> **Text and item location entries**
───

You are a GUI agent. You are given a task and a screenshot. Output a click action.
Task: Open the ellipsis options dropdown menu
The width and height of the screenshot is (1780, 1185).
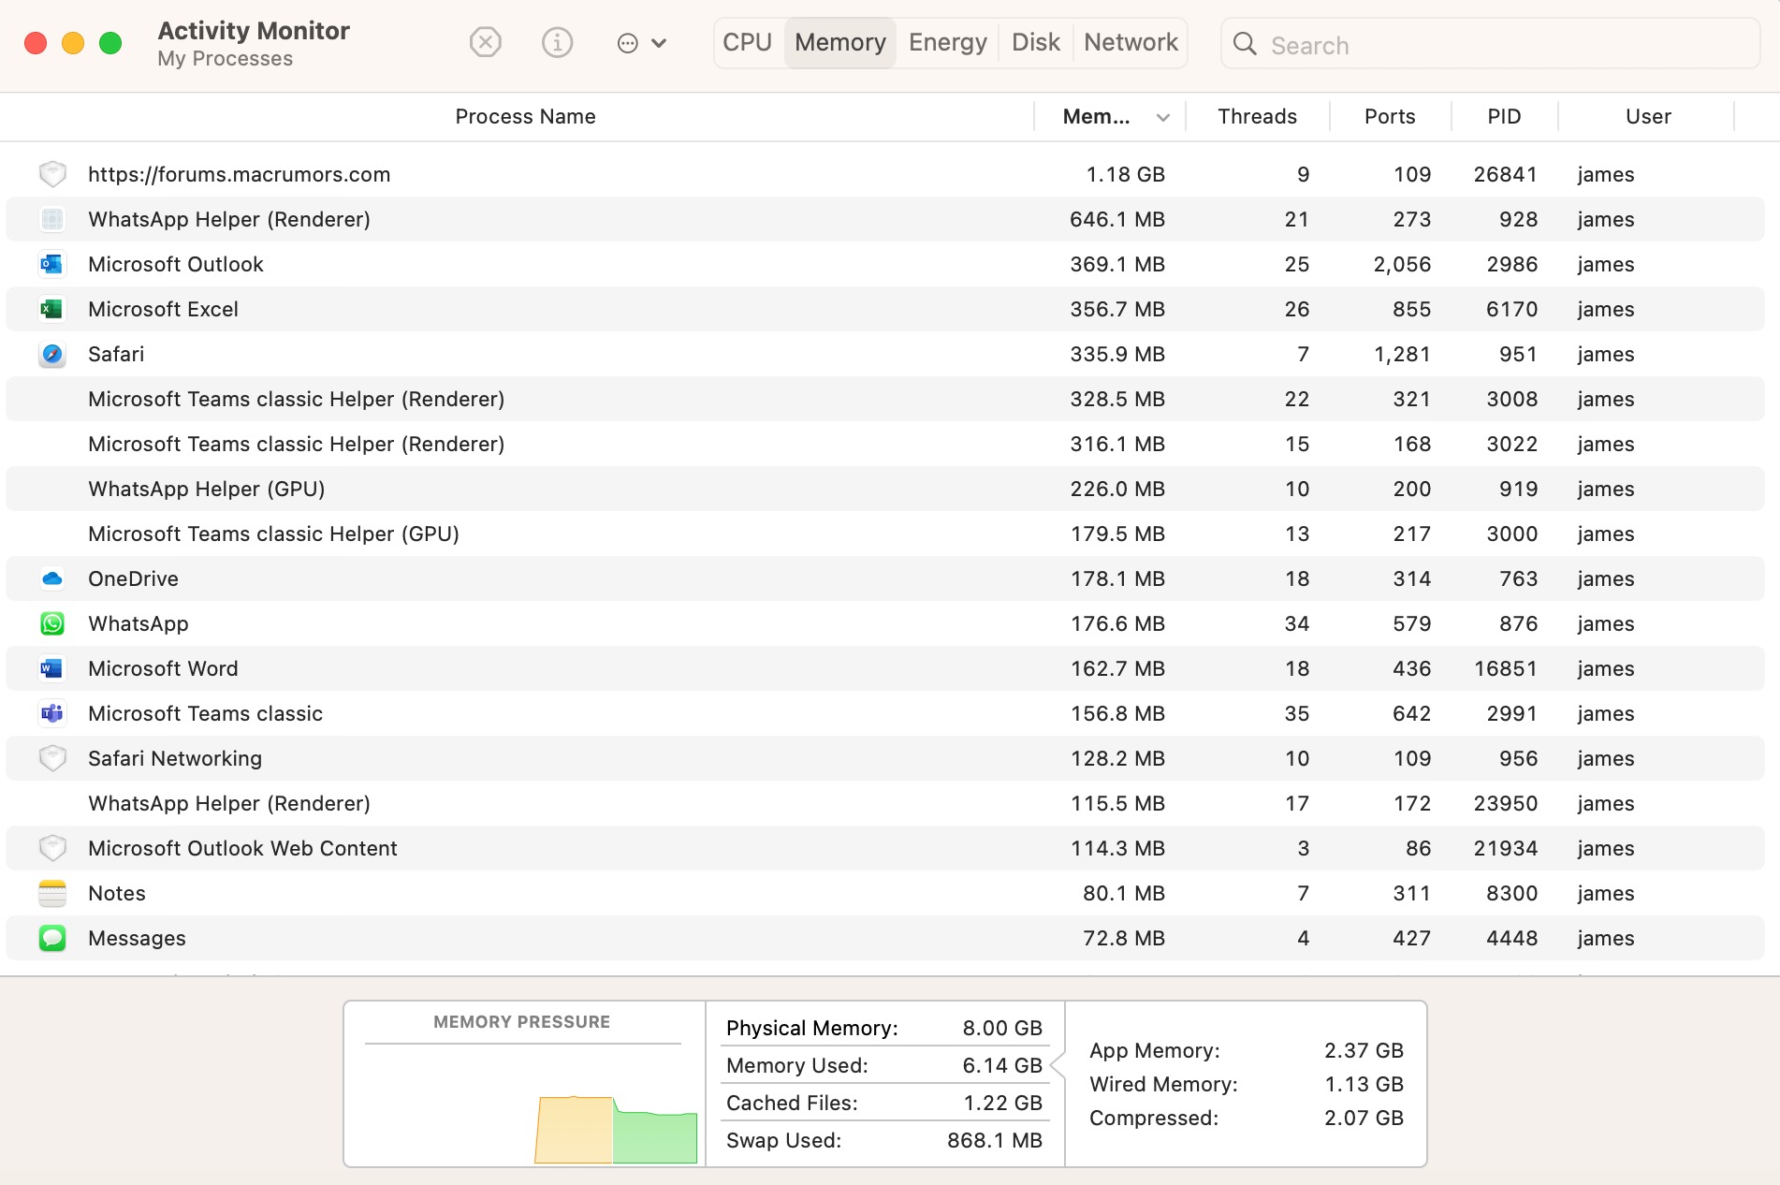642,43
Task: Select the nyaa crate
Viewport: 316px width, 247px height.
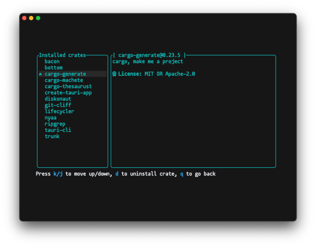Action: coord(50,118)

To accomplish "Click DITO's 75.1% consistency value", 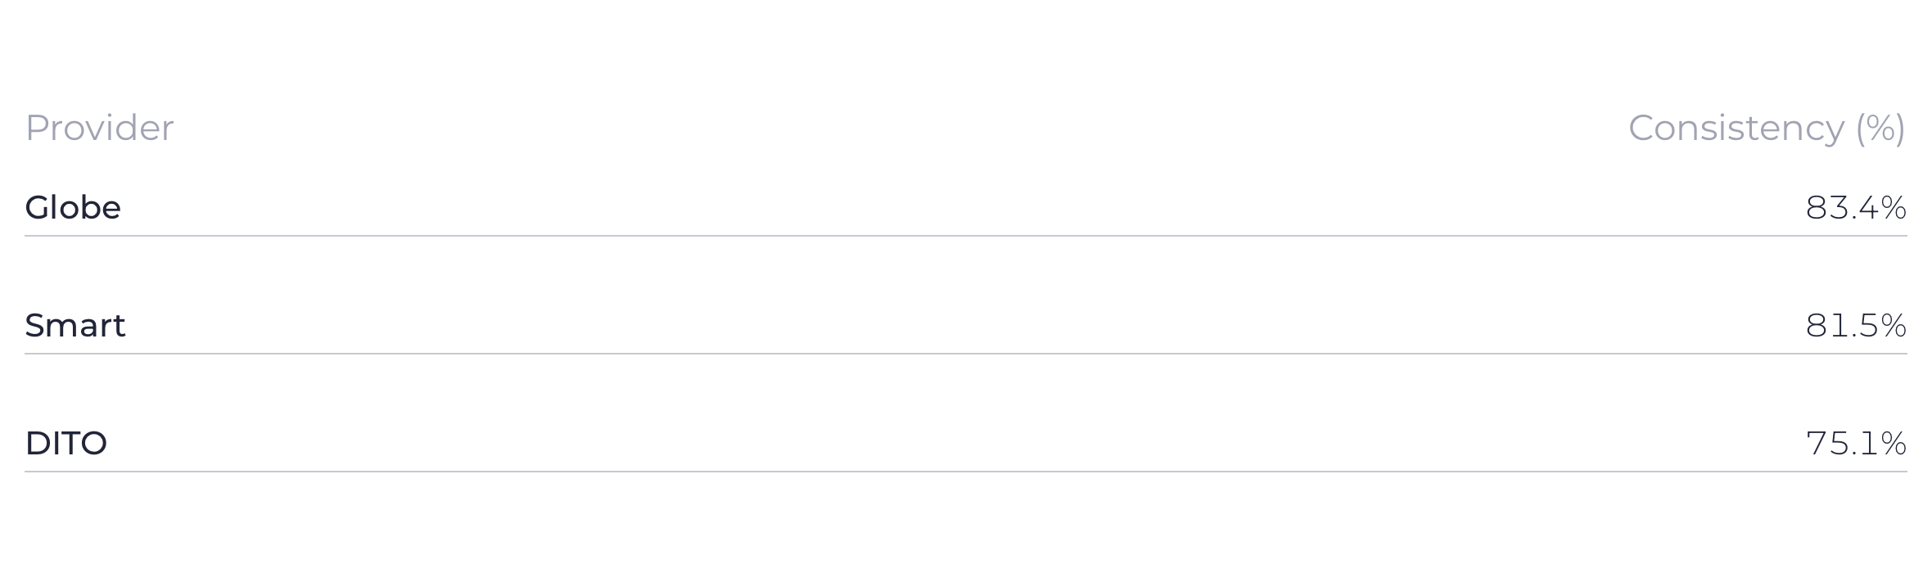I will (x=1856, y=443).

───

> **AIM OF THE TASK**
Write out the rows again from the start through the line containing "Action: coord(50,118)", switching each "screenshot" to "image" and leaving everything else as it is. Do not include the pictures.

> **TASK SOLUTION**
You are a GUI agent. You are given a task and a image. Output a click action.
Task: Open the ellipsis options dropdown menu
The width and height of the image is (1780, 1185).
642,43
Task: Select the nyaa crate
Viewport: 316px width, 247px height.
Action: coord(50,118)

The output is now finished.